### Data under study
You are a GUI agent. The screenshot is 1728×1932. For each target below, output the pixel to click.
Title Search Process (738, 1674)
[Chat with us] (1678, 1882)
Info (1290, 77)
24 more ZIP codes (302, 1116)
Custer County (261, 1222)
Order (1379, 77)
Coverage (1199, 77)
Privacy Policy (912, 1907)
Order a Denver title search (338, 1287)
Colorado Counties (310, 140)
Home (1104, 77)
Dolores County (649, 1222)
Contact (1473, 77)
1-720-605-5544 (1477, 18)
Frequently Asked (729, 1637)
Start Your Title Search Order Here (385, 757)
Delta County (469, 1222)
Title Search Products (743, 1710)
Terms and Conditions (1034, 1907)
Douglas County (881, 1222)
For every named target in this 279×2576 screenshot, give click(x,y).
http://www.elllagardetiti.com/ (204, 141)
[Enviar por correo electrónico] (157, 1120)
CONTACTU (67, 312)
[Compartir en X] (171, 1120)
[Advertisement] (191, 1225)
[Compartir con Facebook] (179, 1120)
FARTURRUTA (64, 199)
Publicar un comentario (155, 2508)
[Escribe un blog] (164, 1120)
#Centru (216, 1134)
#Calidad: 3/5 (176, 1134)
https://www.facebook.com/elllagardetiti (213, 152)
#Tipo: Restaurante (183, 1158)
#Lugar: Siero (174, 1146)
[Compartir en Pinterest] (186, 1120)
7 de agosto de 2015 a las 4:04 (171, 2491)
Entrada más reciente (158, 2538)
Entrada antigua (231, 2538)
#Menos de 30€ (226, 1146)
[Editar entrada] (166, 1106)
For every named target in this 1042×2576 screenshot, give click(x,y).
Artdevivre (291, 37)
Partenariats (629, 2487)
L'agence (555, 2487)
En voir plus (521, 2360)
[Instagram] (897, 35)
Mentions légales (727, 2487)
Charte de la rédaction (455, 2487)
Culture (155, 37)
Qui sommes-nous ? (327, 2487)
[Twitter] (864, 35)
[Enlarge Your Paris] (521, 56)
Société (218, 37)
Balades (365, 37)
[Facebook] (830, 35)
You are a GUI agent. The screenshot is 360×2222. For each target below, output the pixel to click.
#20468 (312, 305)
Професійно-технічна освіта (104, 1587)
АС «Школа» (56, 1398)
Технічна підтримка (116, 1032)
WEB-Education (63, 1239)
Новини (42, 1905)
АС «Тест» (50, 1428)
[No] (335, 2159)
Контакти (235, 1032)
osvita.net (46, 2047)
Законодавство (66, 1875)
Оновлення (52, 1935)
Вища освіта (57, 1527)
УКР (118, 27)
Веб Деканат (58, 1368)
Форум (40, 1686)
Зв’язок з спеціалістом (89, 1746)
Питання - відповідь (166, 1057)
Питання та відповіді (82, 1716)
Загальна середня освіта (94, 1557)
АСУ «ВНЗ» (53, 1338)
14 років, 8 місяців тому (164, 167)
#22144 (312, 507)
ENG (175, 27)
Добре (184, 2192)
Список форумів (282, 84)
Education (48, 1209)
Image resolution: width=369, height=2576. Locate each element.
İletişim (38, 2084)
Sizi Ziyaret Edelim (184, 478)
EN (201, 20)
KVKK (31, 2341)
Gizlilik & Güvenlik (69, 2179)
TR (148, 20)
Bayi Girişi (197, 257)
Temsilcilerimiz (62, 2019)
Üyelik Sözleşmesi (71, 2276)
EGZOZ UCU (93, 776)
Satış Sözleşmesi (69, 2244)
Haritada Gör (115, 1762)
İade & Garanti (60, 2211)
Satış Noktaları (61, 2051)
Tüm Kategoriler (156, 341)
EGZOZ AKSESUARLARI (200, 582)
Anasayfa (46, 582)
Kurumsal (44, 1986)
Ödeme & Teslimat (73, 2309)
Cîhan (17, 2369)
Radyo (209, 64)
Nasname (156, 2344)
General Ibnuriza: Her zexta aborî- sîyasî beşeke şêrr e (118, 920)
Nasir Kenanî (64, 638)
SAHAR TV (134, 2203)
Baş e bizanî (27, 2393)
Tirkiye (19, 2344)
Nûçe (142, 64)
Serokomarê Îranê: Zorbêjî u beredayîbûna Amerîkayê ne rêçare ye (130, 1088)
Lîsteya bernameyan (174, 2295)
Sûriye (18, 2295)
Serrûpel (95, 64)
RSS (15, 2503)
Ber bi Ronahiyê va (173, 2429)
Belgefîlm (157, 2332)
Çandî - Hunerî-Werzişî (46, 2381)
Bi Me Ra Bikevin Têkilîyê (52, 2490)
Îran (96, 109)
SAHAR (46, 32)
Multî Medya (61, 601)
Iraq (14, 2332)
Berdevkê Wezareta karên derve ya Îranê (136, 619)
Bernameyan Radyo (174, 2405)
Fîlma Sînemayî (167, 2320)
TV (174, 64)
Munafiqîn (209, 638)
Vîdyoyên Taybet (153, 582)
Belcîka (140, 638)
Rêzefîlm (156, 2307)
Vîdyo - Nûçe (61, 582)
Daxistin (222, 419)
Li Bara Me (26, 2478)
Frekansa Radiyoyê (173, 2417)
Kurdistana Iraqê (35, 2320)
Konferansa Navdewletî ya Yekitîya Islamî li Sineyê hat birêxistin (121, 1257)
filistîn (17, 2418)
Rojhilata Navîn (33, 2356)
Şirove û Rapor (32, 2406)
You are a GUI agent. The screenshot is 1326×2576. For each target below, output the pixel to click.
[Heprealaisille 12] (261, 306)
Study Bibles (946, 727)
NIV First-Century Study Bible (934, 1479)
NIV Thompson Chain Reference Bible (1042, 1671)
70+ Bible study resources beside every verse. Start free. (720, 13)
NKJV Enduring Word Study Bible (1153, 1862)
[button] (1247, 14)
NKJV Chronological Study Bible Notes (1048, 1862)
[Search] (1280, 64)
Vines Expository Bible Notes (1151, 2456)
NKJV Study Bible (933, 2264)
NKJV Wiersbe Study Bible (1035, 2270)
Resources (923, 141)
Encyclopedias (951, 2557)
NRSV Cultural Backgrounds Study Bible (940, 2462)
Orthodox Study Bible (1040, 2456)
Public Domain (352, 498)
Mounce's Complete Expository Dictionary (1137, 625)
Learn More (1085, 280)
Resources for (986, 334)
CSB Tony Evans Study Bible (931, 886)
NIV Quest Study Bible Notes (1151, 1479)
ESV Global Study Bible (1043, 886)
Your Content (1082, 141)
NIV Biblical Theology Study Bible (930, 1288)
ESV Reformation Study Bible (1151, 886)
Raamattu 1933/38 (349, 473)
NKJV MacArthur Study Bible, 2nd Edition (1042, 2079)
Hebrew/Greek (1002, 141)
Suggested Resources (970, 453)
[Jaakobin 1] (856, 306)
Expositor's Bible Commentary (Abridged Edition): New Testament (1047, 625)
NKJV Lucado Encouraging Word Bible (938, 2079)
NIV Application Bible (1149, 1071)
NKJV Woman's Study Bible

### Directions for this task
Among the entries above, find every line holding "click" and copy it.

### Output of the task
You are a GUI agent. The screenshot is 1728×1932. For each target below, output the pixel to click.
For every named target in this 279×2576 screenshot, give click(x,y).
For every named target in this 1042×2576 screenshot, give click(x,y).
You are a GUI agent. The screenshot is 360×2222. For each target below, output the pixel to click.
You are a GUI agent. The screenshot is 1326×2576. For each target below, output the pixel to click.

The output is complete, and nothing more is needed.